Several athletes at Oakland during Huth's time at the University participated in the Olympics. Haitham Hazem, who swam for Oakland while Huth was an Oakland Athletic administrator, participated in the 2000 Olympics for the Egyptian Olympic team in the butterfly, IM and backstroke. Cheryl Angelelli who graduated Oakland University in 1993, was a paralympic swimmer and medalist in the 2004 and 2008 Olympics. There were no known Olympic participants in swimming who swam with Huth during his time as women's swim coach, but several male Olympic participants who swam for Oakland while Huth worked as a coach or administrator.
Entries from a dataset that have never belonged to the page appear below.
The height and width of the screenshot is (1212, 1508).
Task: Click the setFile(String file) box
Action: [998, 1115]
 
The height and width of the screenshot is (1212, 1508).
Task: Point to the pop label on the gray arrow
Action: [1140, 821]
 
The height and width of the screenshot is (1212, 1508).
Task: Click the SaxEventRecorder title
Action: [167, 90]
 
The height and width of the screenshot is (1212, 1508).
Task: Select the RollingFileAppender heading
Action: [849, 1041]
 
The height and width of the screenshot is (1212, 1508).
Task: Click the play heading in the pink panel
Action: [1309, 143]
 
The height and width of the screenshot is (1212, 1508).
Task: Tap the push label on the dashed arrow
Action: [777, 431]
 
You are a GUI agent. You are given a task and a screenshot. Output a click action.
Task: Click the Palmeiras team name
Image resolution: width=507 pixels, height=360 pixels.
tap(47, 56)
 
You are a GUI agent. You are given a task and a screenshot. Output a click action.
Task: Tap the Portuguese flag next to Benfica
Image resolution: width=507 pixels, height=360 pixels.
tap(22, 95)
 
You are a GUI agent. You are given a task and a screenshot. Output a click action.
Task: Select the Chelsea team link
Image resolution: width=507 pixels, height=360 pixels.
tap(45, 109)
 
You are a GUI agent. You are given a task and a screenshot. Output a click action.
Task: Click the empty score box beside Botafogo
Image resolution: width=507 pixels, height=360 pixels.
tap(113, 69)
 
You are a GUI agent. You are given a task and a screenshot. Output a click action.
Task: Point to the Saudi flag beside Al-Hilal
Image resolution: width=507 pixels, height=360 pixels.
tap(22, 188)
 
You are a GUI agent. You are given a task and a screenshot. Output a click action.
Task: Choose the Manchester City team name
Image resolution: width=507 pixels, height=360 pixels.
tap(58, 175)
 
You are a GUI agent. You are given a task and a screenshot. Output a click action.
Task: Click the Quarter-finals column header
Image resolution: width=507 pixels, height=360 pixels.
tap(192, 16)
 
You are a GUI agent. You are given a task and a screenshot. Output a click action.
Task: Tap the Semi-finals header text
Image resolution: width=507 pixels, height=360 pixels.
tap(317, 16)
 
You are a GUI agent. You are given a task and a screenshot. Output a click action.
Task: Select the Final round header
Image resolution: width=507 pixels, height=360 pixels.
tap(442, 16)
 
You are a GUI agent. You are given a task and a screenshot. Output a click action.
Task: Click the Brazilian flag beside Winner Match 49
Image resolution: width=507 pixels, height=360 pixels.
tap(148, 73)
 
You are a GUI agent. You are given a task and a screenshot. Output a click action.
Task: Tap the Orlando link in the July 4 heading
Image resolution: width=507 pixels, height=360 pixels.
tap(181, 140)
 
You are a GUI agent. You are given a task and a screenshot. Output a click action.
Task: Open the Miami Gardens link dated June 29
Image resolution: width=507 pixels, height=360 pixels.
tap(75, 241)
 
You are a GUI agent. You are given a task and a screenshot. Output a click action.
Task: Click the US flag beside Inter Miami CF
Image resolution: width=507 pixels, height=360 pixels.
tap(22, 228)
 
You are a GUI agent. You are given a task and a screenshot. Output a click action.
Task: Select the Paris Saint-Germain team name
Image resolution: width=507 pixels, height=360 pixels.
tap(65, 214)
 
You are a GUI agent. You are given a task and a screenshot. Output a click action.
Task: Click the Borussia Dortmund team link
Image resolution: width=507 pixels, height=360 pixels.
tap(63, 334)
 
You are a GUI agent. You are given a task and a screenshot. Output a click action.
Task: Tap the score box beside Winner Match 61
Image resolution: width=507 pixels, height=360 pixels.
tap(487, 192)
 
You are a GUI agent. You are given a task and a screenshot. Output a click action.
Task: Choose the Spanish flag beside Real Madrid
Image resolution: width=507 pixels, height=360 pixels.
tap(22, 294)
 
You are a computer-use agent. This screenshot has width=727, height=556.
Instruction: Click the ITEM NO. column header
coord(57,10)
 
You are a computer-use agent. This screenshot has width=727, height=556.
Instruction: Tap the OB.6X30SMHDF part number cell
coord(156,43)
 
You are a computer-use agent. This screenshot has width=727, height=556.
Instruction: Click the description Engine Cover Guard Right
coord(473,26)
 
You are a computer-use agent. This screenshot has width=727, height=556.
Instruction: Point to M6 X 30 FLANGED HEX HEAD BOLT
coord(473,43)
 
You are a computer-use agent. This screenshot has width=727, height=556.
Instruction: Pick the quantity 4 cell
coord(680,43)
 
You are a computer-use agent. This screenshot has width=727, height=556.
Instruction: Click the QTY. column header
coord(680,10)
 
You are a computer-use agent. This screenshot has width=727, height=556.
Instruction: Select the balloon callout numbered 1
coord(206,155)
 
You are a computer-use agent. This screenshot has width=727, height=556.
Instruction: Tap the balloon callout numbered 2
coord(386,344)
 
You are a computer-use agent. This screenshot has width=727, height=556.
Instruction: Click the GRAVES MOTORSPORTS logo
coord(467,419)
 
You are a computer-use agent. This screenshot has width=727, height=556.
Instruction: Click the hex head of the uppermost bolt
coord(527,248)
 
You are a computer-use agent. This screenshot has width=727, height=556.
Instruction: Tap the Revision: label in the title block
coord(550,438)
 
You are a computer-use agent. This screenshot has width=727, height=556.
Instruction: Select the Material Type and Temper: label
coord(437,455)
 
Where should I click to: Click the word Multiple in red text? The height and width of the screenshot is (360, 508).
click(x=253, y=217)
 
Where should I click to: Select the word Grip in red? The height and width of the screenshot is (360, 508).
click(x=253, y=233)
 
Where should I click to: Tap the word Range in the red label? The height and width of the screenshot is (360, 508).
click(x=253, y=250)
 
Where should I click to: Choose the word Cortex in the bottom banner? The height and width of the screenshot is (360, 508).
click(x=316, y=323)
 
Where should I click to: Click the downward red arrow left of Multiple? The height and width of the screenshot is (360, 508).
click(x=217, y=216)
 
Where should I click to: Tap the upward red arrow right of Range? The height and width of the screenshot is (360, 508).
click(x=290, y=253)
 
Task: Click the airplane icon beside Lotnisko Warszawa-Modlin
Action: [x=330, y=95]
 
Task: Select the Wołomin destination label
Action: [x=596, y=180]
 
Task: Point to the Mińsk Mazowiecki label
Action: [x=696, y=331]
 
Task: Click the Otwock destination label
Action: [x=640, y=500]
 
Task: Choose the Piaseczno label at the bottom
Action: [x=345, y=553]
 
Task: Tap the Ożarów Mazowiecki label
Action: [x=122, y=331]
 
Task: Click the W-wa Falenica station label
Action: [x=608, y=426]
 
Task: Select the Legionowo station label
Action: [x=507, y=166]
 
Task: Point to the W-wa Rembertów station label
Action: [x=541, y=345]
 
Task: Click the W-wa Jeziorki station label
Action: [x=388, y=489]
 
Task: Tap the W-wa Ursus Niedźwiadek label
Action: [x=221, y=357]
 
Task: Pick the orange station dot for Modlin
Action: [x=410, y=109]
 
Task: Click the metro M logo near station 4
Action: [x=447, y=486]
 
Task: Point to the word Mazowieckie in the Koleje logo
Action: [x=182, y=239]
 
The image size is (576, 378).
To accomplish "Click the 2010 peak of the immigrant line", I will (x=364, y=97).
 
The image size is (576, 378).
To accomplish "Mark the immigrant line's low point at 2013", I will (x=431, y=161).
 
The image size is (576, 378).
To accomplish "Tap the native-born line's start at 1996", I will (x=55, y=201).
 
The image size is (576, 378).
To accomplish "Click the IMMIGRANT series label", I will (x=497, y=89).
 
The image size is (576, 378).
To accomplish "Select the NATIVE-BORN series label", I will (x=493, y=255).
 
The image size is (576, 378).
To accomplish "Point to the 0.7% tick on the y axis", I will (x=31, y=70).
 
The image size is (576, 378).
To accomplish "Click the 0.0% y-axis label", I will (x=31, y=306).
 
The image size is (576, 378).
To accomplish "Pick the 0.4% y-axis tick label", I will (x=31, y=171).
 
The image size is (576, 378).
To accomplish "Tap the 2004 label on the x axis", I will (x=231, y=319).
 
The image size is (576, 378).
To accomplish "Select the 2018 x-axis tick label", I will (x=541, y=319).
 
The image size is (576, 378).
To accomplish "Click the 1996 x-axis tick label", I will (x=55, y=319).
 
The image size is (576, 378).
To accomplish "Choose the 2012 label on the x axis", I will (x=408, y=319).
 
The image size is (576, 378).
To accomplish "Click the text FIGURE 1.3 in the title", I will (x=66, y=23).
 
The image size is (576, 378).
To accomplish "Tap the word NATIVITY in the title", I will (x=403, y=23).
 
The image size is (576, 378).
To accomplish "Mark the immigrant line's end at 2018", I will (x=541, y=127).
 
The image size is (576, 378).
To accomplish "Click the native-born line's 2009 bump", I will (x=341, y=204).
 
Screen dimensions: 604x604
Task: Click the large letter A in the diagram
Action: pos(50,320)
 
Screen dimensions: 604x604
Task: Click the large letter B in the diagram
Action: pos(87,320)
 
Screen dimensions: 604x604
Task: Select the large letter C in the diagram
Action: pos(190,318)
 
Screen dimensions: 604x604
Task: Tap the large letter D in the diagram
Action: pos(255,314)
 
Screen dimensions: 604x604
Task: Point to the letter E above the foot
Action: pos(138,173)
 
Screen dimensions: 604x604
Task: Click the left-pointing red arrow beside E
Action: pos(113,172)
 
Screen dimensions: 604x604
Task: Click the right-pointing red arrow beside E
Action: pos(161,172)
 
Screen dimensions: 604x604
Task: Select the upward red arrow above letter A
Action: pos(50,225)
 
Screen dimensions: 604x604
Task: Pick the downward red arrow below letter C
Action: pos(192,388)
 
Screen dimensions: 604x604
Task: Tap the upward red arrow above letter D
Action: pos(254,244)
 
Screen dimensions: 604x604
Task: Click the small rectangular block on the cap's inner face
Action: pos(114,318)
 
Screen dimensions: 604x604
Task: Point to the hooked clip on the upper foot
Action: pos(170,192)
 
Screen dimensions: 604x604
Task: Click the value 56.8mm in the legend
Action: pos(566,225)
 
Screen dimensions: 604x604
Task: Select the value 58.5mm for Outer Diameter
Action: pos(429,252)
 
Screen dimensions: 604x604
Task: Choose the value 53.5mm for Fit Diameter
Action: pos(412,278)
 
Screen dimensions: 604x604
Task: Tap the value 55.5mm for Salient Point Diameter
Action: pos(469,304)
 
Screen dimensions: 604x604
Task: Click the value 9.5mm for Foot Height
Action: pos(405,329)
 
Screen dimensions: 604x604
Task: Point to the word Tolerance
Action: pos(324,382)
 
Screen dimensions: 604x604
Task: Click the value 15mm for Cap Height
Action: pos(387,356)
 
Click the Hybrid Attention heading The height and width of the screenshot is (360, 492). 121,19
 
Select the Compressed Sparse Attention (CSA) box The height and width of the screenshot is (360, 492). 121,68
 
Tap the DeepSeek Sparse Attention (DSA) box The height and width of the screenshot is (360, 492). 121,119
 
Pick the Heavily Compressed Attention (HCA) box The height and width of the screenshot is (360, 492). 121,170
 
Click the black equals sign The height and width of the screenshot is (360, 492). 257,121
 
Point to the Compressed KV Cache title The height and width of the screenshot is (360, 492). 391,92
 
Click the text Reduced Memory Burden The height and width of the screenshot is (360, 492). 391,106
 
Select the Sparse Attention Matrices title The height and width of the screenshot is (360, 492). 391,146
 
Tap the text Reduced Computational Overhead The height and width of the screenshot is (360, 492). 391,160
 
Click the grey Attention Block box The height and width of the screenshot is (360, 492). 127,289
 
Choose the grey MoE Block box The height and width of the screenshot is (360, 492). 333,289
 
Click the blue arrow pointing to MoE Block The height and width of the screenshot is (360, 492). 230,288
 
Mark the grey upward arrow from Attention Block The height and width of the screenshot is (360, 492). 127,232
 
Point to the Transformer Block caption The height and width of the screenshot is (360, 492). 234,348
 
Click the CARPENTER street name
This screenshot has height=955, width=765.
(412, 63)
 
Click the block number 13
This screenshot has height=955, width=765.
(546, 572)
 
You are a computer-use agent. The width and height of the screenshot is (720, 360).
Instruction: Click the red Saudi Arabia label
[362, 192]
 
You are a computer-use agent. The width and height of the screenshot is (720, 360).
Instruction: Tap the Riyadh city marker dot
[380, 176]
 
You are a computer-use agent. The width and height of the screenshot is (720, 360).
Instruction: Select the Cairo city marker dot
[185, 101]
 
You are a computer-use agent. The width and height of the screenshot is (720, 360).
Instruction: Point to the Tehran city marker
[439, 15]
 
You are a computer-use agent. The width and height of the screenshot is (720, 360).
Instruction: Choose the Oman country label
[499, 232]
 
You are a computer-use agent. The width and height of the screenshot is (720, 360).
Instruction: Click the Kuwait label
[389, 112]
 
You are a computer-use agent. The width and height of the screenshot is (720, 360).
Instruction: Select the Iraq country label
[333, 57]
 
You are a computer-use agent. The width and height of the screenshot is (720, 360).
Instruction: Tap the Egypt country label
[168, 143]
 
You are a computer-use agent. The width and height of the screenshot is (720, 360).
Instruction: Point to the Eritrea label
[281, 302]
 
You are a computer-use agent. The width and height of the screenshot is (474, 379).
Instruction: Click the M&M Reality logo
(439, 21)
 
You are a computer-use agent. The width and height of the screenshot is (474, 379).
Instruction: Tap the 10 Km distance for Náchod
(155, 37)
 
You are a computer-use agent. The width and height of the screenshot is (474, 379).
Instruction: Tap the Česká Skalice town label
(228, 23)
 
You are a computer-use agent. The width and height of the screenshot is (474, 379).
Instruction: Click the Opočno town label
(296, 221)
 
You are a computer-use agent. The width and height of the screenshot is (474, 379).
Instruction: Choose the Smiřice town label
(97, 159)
Eric McIlquham, a 1992 graduate of Oakland, and a swimmer for the men's team, coached the Egyptian Olympic team in 1996 and 2000, and coached for the University of West Virginia. 1992 Oakland graduate Hilton Woods who swam for Coach Pete Hovland, represented the Netherlands Antilles in the 1988 Olympic Games and also participated in the 1984 Olympics.

== UCLA, University Northern Colorado administrator ==
Huth worked for several years from around 2014-2018 as a Special Assistant to the Athletic Director at UCLA. In June, 2018, he accepted a position as Athletic Director of Revenue Development at the University of Northern Colorado where he joined his wife Jenny who took over as a University of Colorado women's basketball coach.

He married the former Jenny Roulier in 2007. Jenny was an Assistant Women's Basketball Coach at UCLA, and had served as an Assistant Coach at Oakland from 1987-1989, when the couple likely met.

Active in swimming community administration, Huth served as an NCAA Swimming and Diving Committee Chair beginning in 2006, where he worked largely with the rules committee and reviewing entries for national championship meets. He served a four year term at least through 2010, though likely longer.

==Honors==
Huth was elected to the Oakland University Hall of Fame twice, once as a swimming competitor and once as a coach. He was elected to the College Swimming & Diving Coaches Association of America's (CSCAA), Greatest 100 Coaches of the Century in 2021, along with Oakland Men's Coach Pete Hovland.